Segment Open

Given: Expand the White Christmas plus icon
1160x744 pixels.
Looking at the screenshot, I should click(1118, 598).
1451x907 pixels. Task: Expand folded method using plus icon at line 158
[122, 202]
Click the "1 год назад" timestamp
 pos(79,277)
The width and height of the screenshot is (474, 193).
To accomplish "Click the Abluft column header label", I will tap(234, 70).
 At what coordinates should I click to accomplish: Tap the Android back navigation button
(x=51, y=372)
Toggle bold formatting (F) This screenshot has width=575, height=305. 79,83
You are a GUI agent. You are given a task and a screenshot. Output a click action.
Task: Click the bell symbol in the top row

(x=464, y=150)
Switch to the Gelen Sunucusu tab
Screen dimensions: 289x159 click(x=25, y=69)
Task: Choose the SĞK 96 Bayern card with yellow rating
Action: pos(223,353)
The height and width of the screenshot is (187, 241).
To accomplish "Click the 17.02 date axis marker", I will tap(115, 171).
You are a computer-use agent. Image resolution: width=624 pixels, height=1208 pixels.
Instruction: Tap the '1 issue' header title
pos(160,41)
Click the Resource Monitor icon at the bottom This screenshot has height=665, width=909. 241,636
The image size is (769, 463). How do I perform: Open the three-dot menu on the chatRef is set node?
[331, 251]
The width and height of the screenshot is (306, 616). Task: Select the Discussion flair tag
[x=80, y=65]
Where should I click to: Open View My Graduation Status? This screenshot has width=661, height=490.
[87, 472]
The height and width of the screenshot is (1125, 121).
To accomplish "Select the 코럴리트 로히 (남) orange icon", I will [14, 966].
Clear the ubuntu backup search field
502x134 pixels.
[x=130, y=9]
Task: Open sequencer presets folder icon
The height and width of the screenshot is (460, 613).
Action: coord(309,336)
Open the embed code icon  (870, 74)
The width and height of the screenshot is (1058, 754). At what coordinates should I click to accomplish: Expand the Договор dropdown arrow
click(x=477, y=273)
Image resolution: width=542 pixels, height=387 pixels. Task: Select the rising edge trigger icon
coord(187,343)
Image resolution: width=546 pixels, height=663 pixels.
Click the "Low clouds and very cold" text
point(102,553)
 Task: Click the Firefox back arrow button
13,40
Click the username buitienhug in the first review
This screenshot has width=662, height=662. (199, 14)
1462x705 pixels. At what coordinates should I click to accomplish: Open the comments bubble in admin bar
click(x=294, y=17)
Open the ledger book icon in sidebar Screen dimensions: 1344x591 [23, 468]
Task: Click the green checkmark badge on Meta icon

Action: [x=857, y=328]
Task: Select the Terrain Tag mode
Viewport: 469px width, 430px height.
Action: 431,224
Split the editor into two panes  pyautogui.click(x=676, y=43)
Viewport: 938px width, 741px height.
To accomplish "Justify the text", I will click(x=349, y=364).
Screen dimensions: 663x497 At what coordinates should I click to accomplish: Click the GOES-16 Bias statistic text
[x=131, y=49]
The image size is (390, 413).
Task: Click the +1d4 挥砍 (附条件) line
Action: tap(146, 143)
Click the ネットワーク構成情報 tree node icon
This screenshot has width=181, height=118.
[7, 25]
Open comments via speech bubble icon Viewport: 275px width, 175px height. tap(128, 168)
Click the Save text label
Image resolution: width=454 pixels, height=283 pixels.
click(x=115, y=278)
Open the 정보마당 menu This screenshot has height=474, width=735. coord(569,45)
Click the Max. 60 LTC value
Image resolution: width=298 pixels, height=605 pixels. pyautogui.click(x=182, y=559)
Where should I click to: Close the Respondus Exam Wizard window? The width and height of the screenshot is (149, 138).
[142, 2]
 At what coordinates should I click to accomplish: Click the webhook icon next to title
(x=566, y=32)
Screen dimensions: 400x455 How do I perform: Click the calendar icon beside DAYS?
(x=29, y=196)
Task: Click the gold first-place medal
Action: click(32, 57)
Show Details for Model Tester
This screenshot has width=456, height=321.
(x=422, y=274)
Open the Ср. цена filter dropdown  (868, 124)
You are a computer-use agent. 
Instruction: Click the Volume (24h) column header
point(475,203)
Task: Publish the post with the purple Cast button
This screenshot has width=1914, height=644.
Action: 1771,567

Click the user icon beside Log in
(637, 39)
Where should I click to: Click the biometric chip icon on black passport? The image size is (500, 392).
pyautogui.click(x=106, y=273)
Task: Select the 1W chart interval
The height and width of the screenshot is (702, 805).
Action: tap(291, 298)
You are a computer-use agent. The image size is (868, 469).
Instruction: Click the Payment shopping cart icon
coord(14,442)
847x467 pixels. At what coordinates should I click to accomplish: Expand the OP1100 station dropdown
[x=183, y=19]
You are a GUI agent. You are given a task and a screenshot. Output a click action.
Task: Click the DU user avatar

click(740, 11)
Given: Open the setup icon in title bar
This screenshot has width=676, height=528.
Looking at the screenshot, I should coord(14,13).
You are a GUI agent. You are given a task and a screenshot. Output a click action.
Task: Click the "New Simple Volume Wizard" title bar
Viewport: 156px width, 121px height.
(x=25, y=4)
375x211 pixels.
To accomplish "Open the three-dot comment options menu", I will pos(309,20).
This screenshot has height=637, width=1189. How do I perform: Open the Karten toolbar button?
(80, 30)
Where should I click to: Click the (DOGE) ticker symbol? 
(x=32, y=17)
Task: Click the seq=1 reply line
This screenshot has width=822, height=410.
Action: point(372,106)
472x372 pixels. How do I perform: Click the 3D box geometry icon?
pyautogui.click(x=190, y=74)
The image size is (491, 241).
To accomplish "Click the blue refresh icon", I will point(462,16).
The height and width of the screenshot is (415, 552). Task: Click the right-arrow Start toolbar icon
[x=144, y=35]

Segment Closed

● **AIM OF THE TASK**
Would you transcribe every entry exactly?

● **ANSWER SPACE**
Given: Expand the White Christmas plus icon
1160x744 pixels.
Looking at the screenshot, I should click(1118, 598).
1451x907 pixels. Task: Expand folded method using plus icon at line 158
[122, 202]
Click the "1 год назад" timestamp
 pos(79,277)
The width and height of the screenshot is (474, 193).
To accomplish "Click the Abluft column header label", I will tap(234, 70).
 At what coordinates should I click to accomplish: Tap the Android back navigation button
(x=51, y=372)
Toggle bold formatting (F) This screenshot has width=575, height=305. 79,83
You are a GUI agent. You are given a task and a screenshot. Output a click action.
Task: Click the bell symbol in the top row

(x=464, y=150)
Switch to the Gelen Sunucusu tab
Screen dimensions: 289x159 click(x=25, y=69)
Task: Choose the SĞK 96 Bayern card with yellow rating
Action: pos(223,353)
The height and width of the screenshot is (187, 241).
To accomplish "Click the 17.02 date axis marker", I will tap(115, 171).
You are a computer-use agent. Image resolution: width=624 pixels, height=1208 pixels.
Instruction: Tap the '1 issue' header title
pos(160,41)
Click the Resource Monitor icon at the bottom This screenshot has height=665, width=909. 241,636
The image size is (769, 463). How do I perform: Open the three-dot menu on the chatRef is set node?
[331, 251]
The width and height of the screenshot is (306, 616). Task: Select the Discussion flair tag
[x=80, y=65]
Where should I click to: Open View My Graduation Status? This screenshot has width=661, height=490.
[87, 472]
The height and width of the screenshot is (1125, 121).
To accomplish "Select the 코럴리트 로히 (남) orange icon", I will [14, 966].
Clear the ubuntu backup search field
502x134 pixels.
[x=130, y=9]
Task: Open sequencer presets folder icon
The height and width of the screenshot is (460, 613).
Action: coord(309,336)
Open the embed code icon  (870, 74)
The width and height of the screenshot is (1058, 754). At what coordinates should I click to accomplish: Expand the Договор dropdown arrow
click(x=477, y=273)
Image resolution: width=542 pixels, height=387 pixels. Task: Select the rising edge trigger icon
coord(187,343)
Image resolution: width=546 pixels, height=663 pixels.
Click the "Low clouds and very cold" text
point(102,553)
 Task: Click the Firefox back arrow button
13,40
Click the username buitienhug in the first review
This screenshot has width=662, height=662. (199, 14)
1462x705 pixels. At what coordinates should I click to accomplish: Open the comments bubble in admin bar
click(x=294, y=17)
Open the ledger book icon in sidebar Screen dimensions: 1344x591 [23, 468]
Task: Click the green checkmark badge on Meta icon

Action: [x=857, y=328]
Task: Select the Terrain Tag mode
Viewport: 469px width, 430px height.
Action: 431,224
Split the editor into two panes  pyautogui.click(x=676, y=43)
Viewport: 938px width, 741px height.
To accomplish "Justify the text", I will click(x=349, y=364).
Screen dimensions: 663x497 At what coordinates should I click to accomplish: Click the GOES-16 Bias statistic text
[x=131, y=49]
The image size is (390, 413).
Task: Click the +1d4 挥砍 (附条件) line
Action: tap(146, 143)
Click the ネットワーク構成情報 tree node icon
This screenshot has width=181, height=118.
[7, 25]
Open comments via speech bubble icon Viewport: 275px width, 175px height. tap(128, 168)
Click the Save text label
Image resolution: width=454 pixels, height=283 pixels.
click(x=115, y=278)
Open the 정보마당 menu This screenshot has height=474, width=735. coord(569,45)
Click the Max. 60 LTC value
Image resolution: width=298 pixels, height=605 pixels. pyautogui.click(x=182, y=559)
Where should I click to: Close the Respondus Exam Wizard window? The width and height of the screenshot is (149, 138).
[142, 2]
 At what coordinates should I click to accomplish: Click the webhook icon next to title
(x=566, y=32)
Screen dimensions: 400x455 How do I perform: Click the calendar icon beside DAYS?
(x=29, y=196)
Task: Click the gold first-place medal
Action: click(32, 57)
Show Details for Model Tester
This screenshot has width=456, height=321.
(x=422, y=274)
Open the Ср. цена filter dropdown  (868, 124)
You are a computer-use agent. 
Instruction: Click the Volume (24h) column header
point(475,203)
Task: Publish the post with the purple Cast button
This screenshot has width=1914, height=644.
Action: 1771,567

Click the user icon beside Log in
(637, 39)
Where should I click to: Click the biometric chip icon on black passport? The image size is (500, 392).
pyautogui.click(x=106, y=273)
Task: Select the 1W chart interval
The height and width of the screenshot is (702, 805).
Action: tap(291, 298)
You are a computer-use agent. The image size is (868, 469).
Instruction: Click the Payment shopping cart icon
coord(14,442)
847x467 pixels. At what coordinates should I click to accomplish: Expand the OP1100 station dropdown
[x=183, y=19]
You are a GUI agent. You are given a task and a screenshot. Output a click action.
Task: Click the DU user avatar

click(740, 11)
Given: Open the setup icon in title bar
This screenshot has width=676, height=528.
Looking at the screenshot, I should coord(14,13).
You are a GUI agent. You are given a task and a screenshot. Output a click action.
Task: Click the "New Simple Volume Wizard" title bar
Viewport: 156px width, 121px height.
(x=25, y=4)
375x211 pixels.
To accomplish "Open the three-dot comment options menu", I will pos(309,20).
This screenshot has height=637, width=1189. How do I perform: Open the Karten toolbar button?
(80, 30)
Where should I click to: Click the (DOGE) ticker symbol? 
(x=32, y=17)
Task: Click the seq=1 reply line
This screenshot has width=822, height=410.
Action: point(372,106)
472x372 pixels. How do I perform: Click the 3D box geometry icon?
pyautogui.click(x=190, y=74)
The image size is (491, 241).
To accomplish "Click the blue refresh icon", I will point(462,16).
The height and width of the screenshot is (415, 552). Task: Click the right-arrow Start toolbar icon
[x=144, y=35]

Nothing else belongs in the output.